Specifying Within-Subjects (Repeated Measures) Univariate and Multivariate Designs - One-Way Within-Subjects ANOVA

Often, you want to administer the same test to the same subjects repeatedly over a period of time or under different circumstances. In essence, you are interested in examining differences within each subject, for example, subjects' improvement over time. Such designs are referred to as within-subjects designs or repeated measures designs.

For example, imagine that you want to monitor the improvement of students' algebra skills over three months of instruction. A standardized algebra test is administered after one month (level 1 of the repeated measures factor), and comparable tests are administered after two months (level 2 of the repeated measures factor) and after three months (level 3 of the repeated measures factor). Thus, the repeated measures factor (Time) has three levels.

Setting up the datafile
In order to analyze such a dataset, you need to perform a within-subjects (or repeated measures) analysis of variance. First, a data file should be created that contains the test scores for all subjects; this file should be arranged as follows:
  Test Administered After
  1 Month 2 Months 3 Months
Case 1 24 26 28
Case 2 30 30 32
Case 3 30 29 28
Case 4 30 29 34
Case 5 35 36 32
- - - -
- - - -
- - - -

The first variable (column) contains subjects' scores on the algebra test after one month of instruction, the second variable (column 2) contains the respective subjects' scores on the algebra test after two months of instruction, and variable 3 (column 3) contains the respective subjects' scores after three months of instruction.

Specifying the design
In order to analyze this dataset, first select Repeated measures ANOVA as the Type of analysis and Quick specs dialog as the Specification method on the General ANOVA/MANOVA Startup Panel - Quick tab or GLM Startup Panel Quick tab. Next, click the OK button on the General ANOVA/MANOVA (Startup Panel) or GLM Startup Panel. Then, on the ANOVA/MANOVA Quick Specs - Quick tab or GLM Quick Specs Dialog - Quick tab, click the Variables button and specify Variables 1 to 3 in the Dependent variable list field (leave the categorical predictors list empty). Next, click the Within effects button to specify the repeated measures (within effects). Finally, on the ANOVA Specify Within-Subjects Factor or GLM Specify Within-Subjects Factors dialog, specify one repeated measures factor with three levels (the default in this case).
Testing effects
Effects involving repeated measures factors are tested in exactly the same manner as in between-groups ANOVA. If a repeated measures factor has more than two levels, then there are two alternative ways of assessing the significance of effects involving that factor. The traditional way (see Winer, 1962, 1971) is to perform a univariate test; however, in recent years it has become common practice to use multivariate analysis of variance to analyze such designs. The advantage of the latter approach is discussed in the Introductory Overview; in short, the multivariate approach requires less restrictive assumptions. In practice, the two approaches usually yield similar results unless the changes (differences) across the levels are correlated with each other across subjects. In our example, this would be the case if students' improvement from 1 to 2 months is correlated with their improvement from 2 to 3 months. In any event, it is prudent to carefully evaluate the univariate and multivariate solutions.
Testing planned comparisons
You can test planned comparisons between particular levels of the repeated measures factor in exactly the same manner as you would test planned comparisons in between-groups designs. After clicking the Contrasts for LS means button on the GLM and ANOVA Results - Comps tab, you are asked to enter a set of contrast coefficients.

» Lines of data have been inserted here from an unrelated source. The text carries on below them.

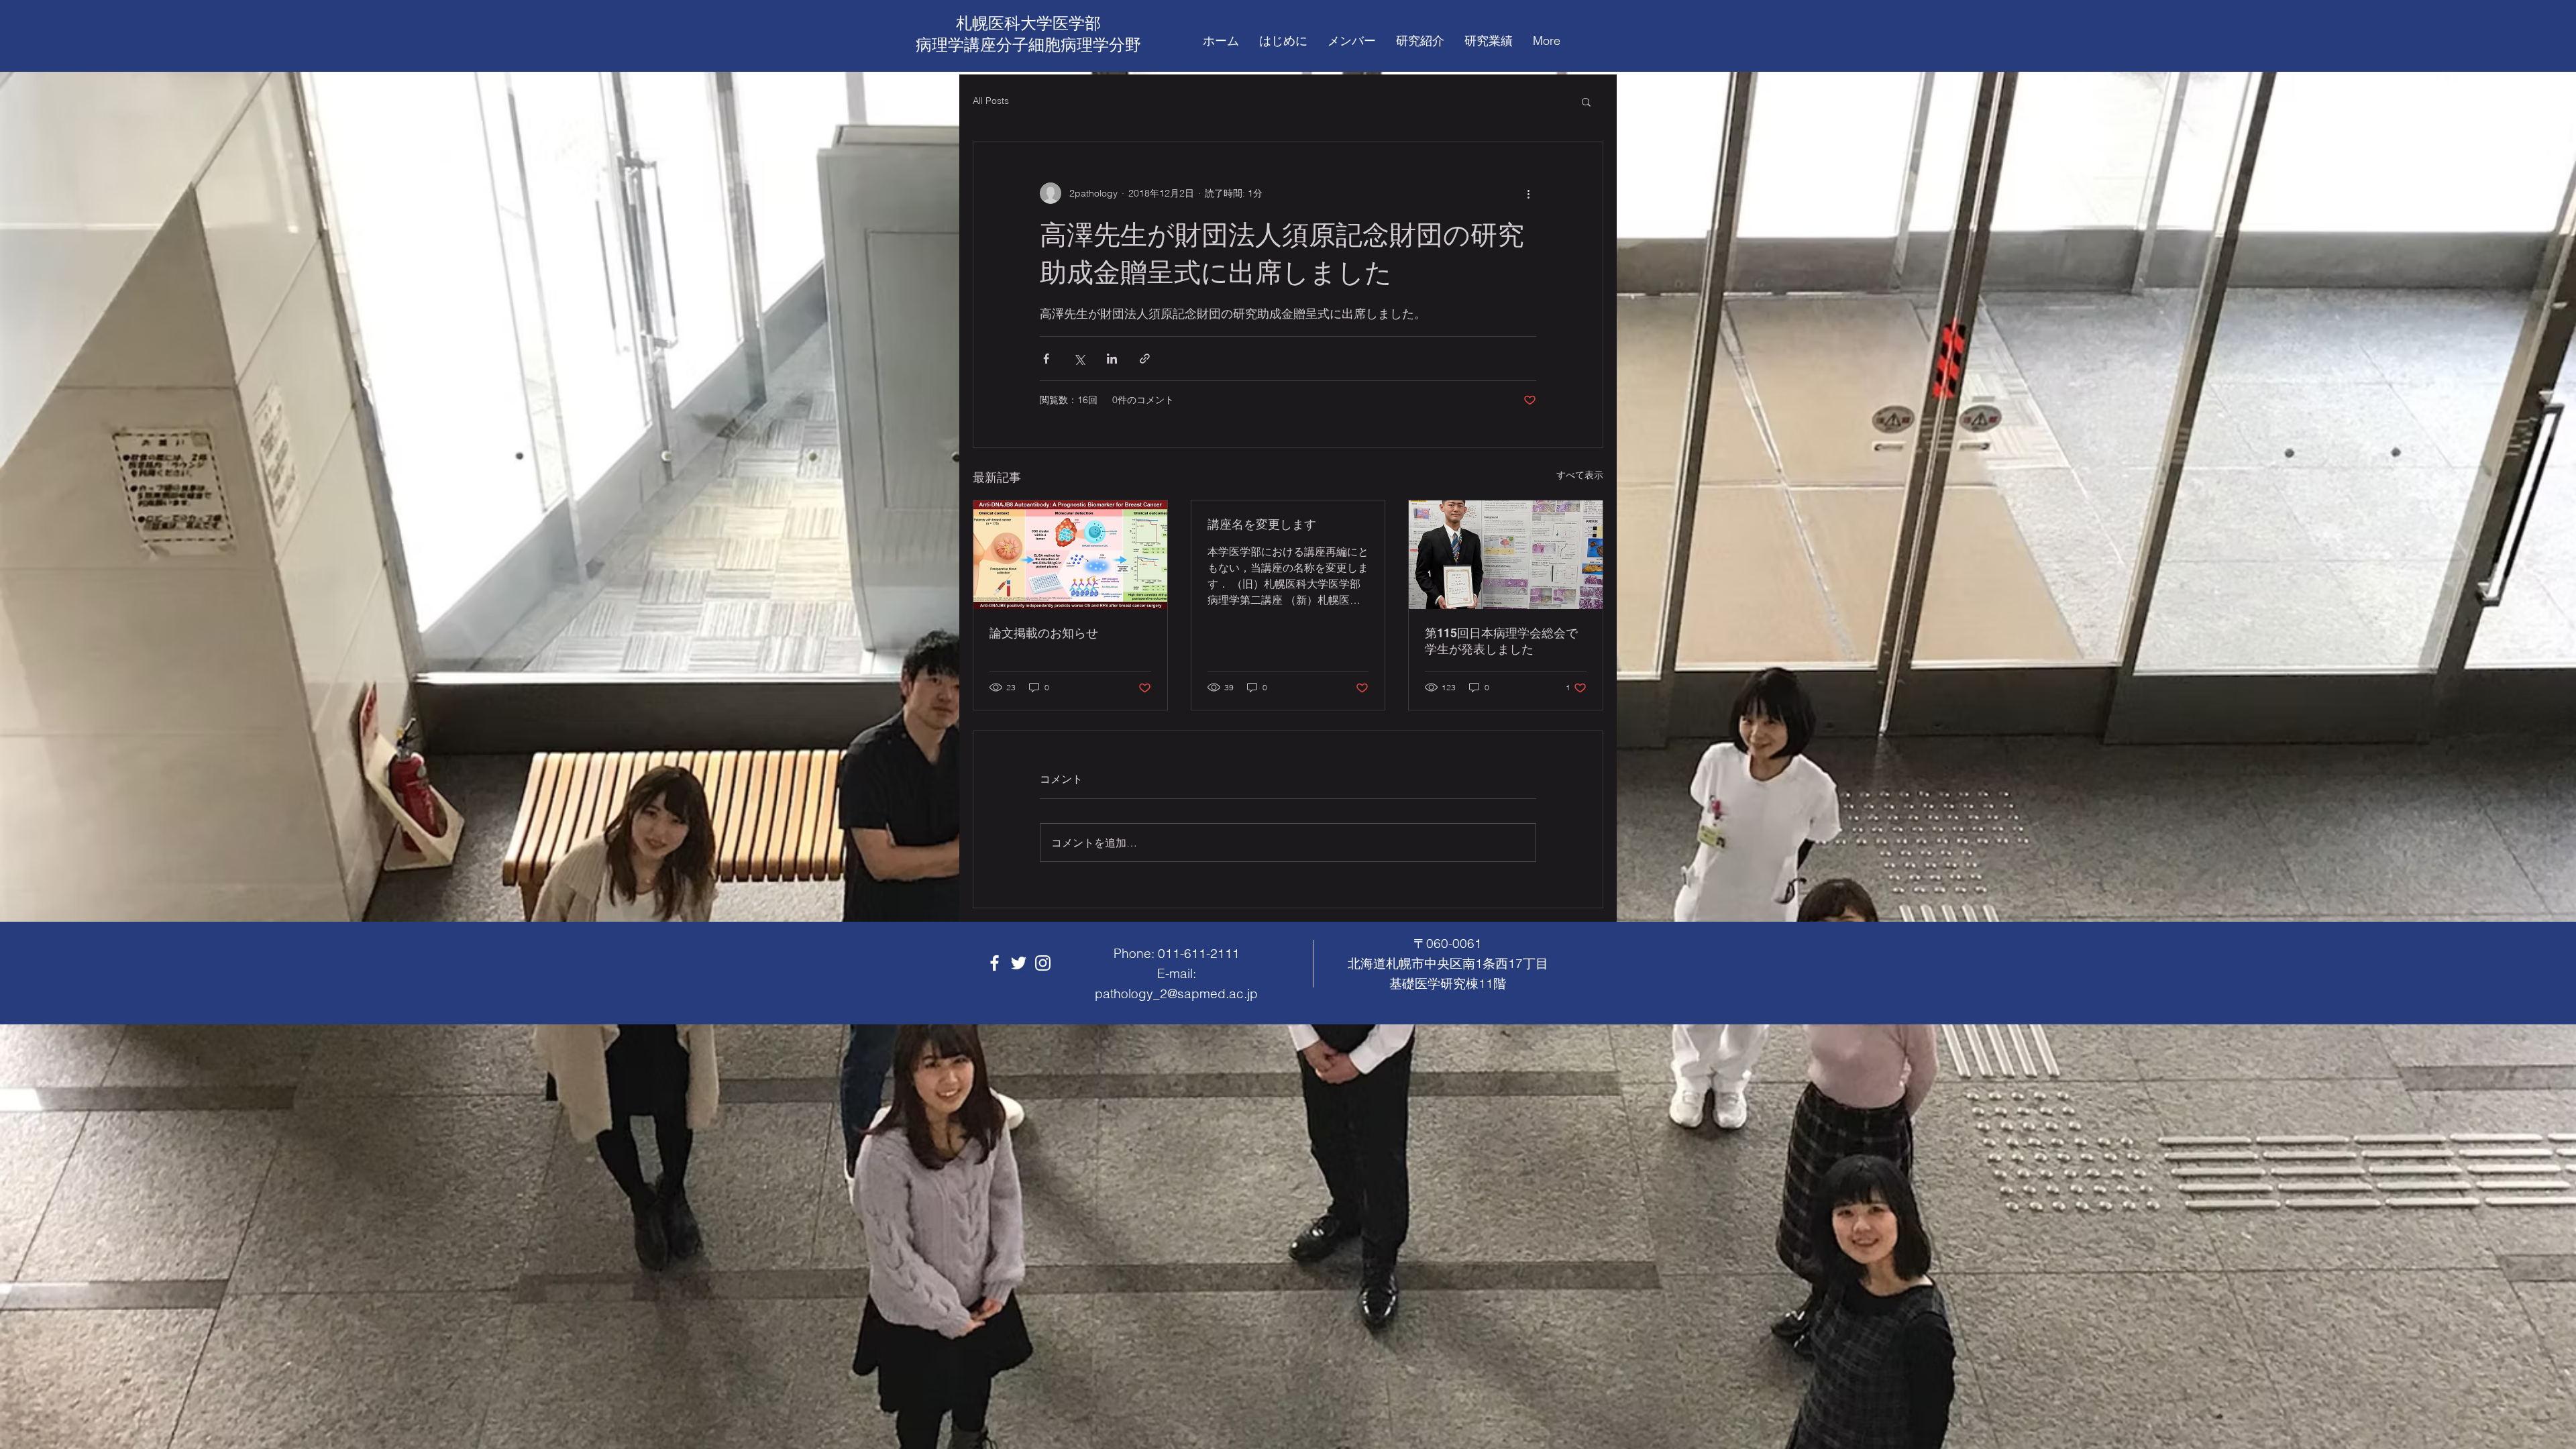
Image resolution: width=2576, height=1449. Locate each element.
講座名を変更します (1262, 524)
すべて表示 (1579, 475)
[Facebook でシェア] (1046, 358)
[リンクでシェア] (1144, 358)
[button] (1586, 101)
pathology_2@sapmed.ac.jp (1176, 993)
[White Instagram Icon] (1042, 963)
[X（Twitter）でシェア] (1079, 358)
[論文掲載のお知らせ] (1070, 554)
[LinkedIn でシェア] (1112, 358)
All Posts (991, 101)
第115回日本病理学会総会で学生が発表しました (1501, 641)
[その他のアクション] (1528, 193)
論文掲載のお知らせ (1043, 633)
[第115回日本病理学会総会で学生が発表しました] (1506, 554)
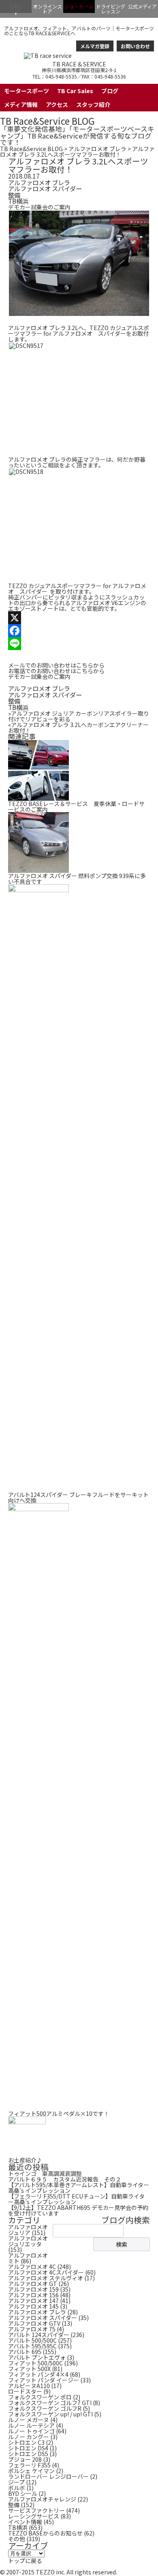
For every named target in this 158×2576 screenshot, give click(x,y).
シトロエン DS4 (28, 2448)
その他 (16, 2539)
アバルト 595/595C (32, 2346)
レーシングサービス (33, 2516)
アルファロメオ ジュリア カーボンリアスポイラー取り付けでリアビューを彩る (78, 716)
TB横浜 (18, 200)
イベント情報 (25, 2522)
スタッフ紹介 (93, 104)
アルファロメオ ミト (28, 2258)
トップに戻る (25, 2561)
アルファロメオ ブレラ (97, 149)
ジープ (16, 2482)
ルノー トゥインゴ (31, 2431)
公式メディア (142, 6)
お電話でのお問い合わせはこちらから (56, 671)
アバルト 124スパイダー (38, 2335)
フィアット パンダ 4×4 (38, 2374)
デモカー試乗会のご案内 (39, 207)
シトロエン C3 (26, 2442)
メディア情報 (21, 104)
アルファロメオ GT (32, 2284)
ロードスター (25, 2391)
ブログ (109, 91)
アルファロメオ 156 (33, 2295)
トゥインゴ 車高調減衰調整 (45, 2173)
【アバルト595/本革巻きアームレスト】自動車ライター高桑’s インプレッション (78, 2187)
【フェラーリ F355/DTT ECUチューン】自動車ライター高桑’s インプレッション (76, 2199)
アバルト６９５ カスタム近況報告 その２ (64, 2179)
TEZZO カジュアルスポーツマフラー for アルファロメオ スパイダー (78, 330)
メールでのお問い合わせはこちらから (56, 665)
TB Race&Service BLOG (47, 120)
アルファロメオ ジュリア (28, 2230)
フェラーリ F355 (29, 2465)
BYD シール (22, 2493)
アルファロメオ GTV (34, 2323)
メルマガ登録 (94, 46)
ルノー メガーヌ (28, 2420)
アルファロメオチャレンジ (42, 2499)
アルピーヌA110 (29, 2386)
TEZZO (16, 6)
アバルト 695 (24, 2352)
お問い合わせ (135, 46)
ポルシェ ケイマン (31, 2471)
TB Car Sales (75, 91)
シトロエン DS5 (28, 2454)
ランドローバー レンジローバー (48, 2476)
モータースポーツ (26, 91)
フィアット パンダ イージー (43, 2380)
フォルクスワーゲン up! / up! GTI (50, 2414)
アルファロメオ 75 (32, 2329)
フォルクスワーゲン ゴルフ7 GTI (50, 2403)
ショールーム (79, 6)
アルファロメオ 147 (33, 2301)
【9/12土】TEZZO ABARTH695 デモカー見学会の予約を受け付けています (78, 2210)
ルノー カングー (28, 2437)
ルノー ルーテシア (31, 2425)
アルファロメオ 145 (33, 2306)
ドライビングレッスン (110, 9)
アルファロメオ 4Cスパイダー (46, 2272)
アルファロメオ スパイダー (45, 188)
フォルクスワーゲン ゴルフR (44, 2408)
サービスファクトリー (36, 2510)
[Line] (79, 643)
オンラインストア (47, 9)
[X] (79, 617)
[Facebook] (79, 630)
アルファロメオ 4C (32, 2267)
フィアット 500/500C (35, 2363)
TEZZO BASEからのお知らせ (45, 2533)
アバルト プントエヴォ (37, 2357)
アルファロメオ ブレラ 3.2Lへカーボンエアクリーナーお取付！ (78, 727)
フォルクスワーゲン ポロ (40, 2397)
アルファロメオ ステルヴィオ (45, 2278)
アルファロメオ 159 (33, 2289)
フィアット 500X (29, 2369)
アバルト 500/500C (32, 2340)
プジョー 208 (25, 2459)
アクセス (57, 104)
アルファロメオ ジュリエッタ (28, 2241)
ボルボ (16, 2488)
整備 (14, 194)
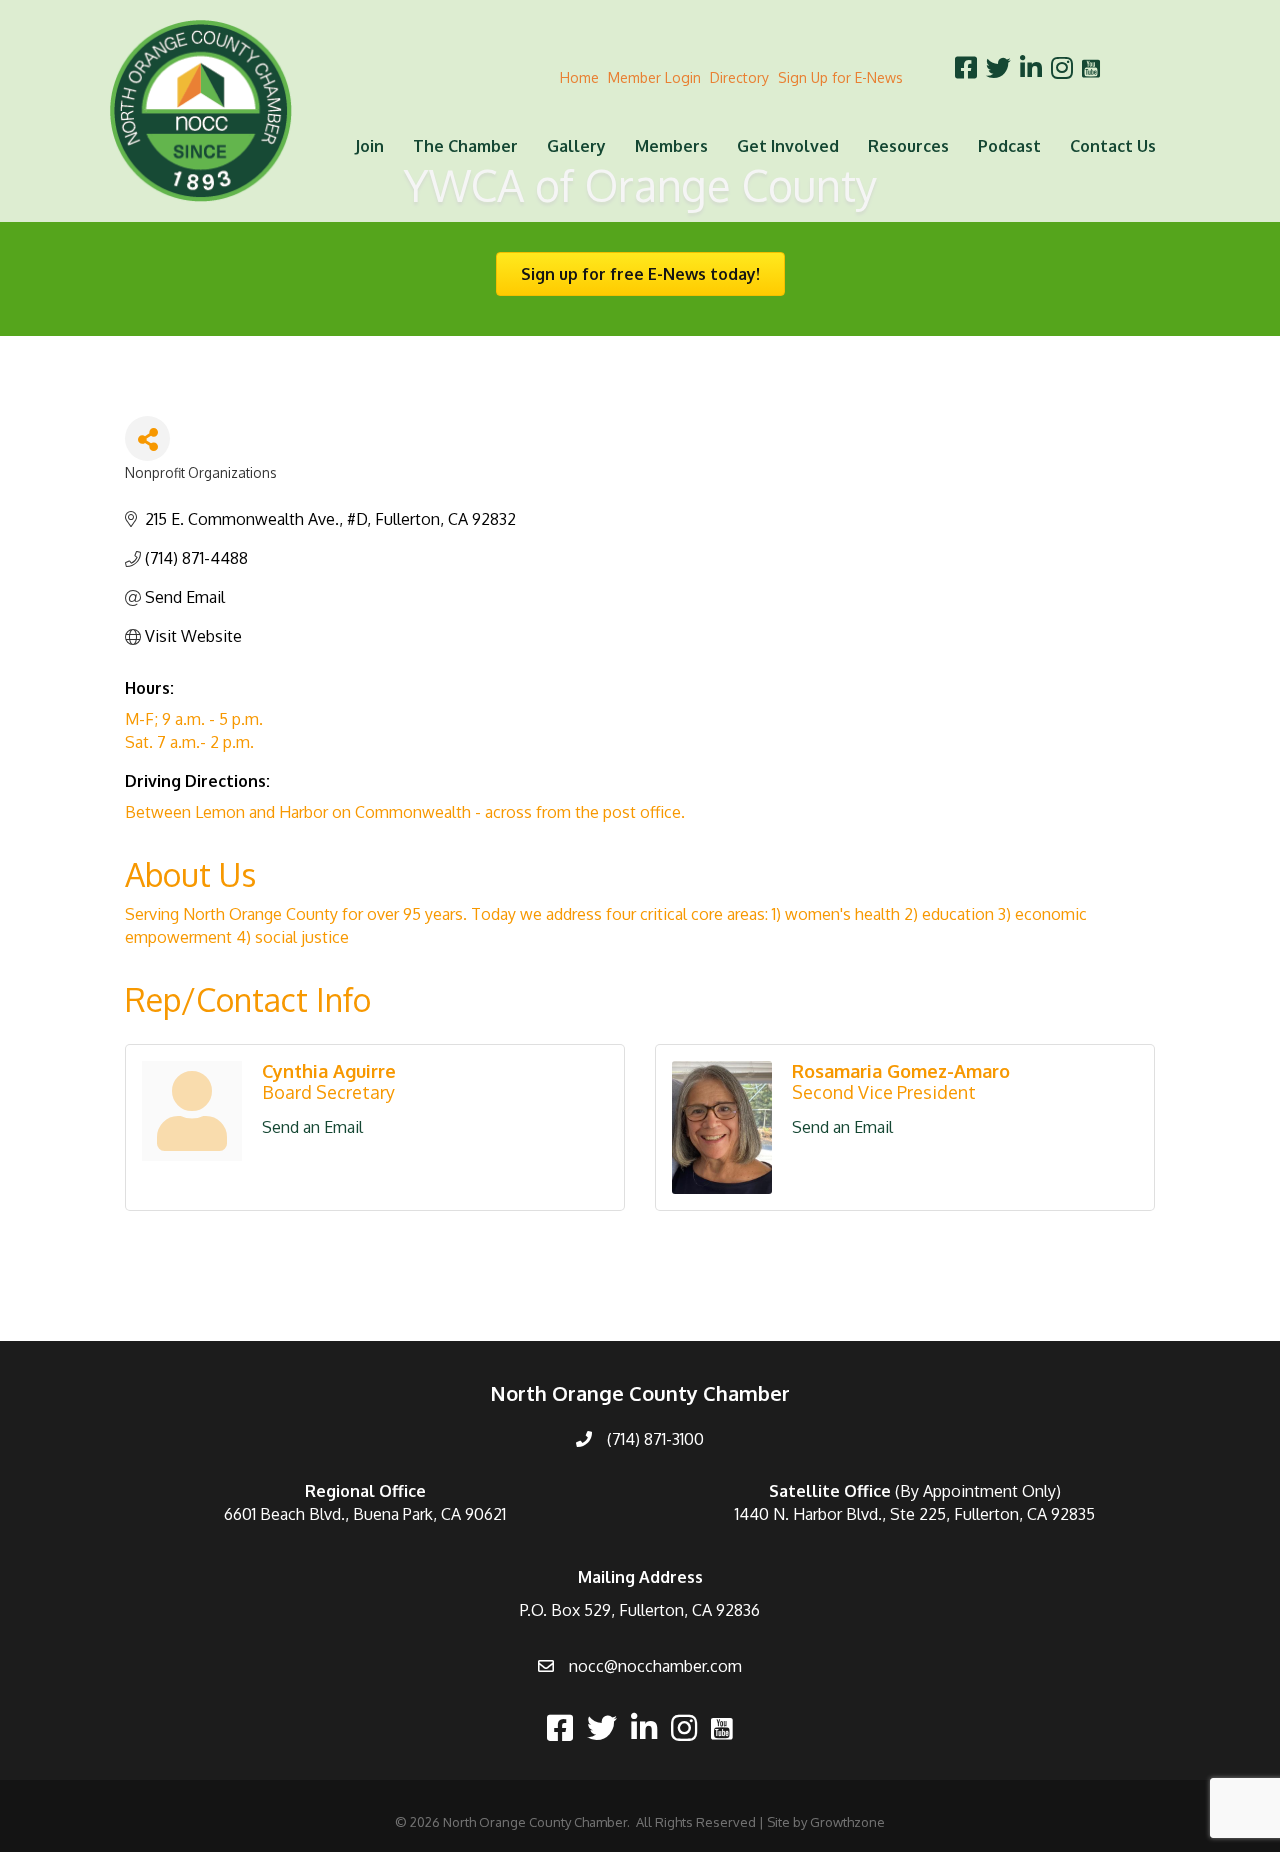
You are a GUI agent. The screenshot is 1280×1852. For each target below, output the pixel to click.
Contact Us (1113, 146)
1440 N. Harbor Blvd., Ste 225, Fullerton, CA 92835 (915, 1514)
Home (579, 77)
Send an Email (312, 1127)
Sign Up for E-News (840, 77)
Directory (739, 77)
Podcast (1009, 146)
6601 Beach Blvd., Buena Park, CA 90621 (365, 1514)
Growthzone (847, 1822)
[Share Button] (147, 438)
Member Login (654, 77)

The rules for generating contrast coefficients are as follows.

  1. The contrast must have as many coefficients as there are levels for the respective factor.
  2. Levels that are to be omitted in the contrast are assigned a 0 (zero).
  3. Levels that are to be compared against each other are assigned positive or negative integer values; however, it is important that the sum of such contrasts is equal to zero.
  4. Levels that are to be collapsed are assigned identical integer values.

Referring back to the example, if you want to compare the students' performance on the algebra test after one month of instruction with their performance after three months of instructions, the following contrast coefficients would be appropriate:

  1 0 -1

If you want to compare subjects' performance after three months of instruction with their performance after one and two months of instruction combined, you would enter the coefficients:

  -1 -1 2